BEGIN

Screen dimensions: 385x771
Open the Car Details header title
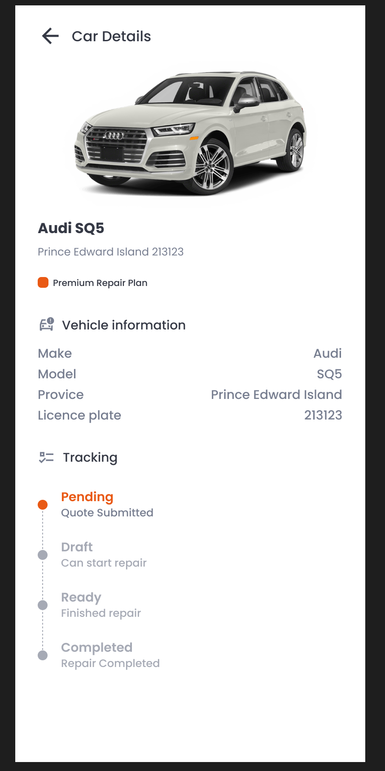click(x=110, y=36)
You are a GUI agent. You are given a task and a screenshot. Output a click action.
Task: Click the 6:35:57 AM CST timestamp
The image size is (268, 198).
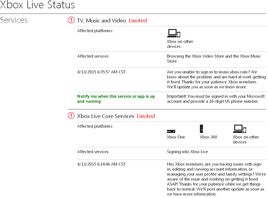coord(102,72)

END

> **Instructions to follow**:
Find the line that contains "Open the Car Details header title". Copy it and every line after it through the end of the listing exactly, but not the pictures.

> **Solution to the exercise**:
Open the Car Details header title
click(x=110, y=36)
You are a GUI agent. You are given a task and a screenshot. Output a click action.
Task: Click the 6:35:57 AM CST timestamp
The image size is (268, 198).
coord(102,72)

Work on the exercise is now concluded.